Work instruction —
Copy out each line of the data below in which the string "computer" appears.

====== Listed records

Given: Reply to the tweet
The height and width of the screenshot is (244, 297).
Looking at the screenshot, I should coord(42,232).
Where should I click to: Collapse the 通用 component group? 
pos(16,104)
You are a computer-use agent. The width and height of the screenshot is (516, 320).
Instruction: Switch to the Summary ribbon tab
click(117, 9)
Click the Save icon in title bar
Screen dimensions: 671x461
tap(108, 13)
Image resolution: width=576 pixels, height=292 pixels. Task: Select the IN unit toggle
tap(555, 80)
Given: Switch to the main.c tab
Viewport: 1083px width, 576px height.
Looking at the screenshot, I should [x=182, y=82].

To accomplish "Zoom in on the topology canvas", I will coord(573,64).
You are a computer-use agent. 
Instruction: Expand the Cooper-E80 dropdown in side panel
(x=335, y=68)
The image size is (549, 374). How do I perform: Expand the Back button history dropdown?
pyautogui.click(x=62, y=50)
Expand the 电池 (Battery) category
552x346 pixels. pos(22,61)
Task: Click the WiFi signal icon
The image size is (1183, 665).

============

Written solution —
You are a computer-use agent. The width and height of the screenshot is (516, 320).
You are a computer-use agent. 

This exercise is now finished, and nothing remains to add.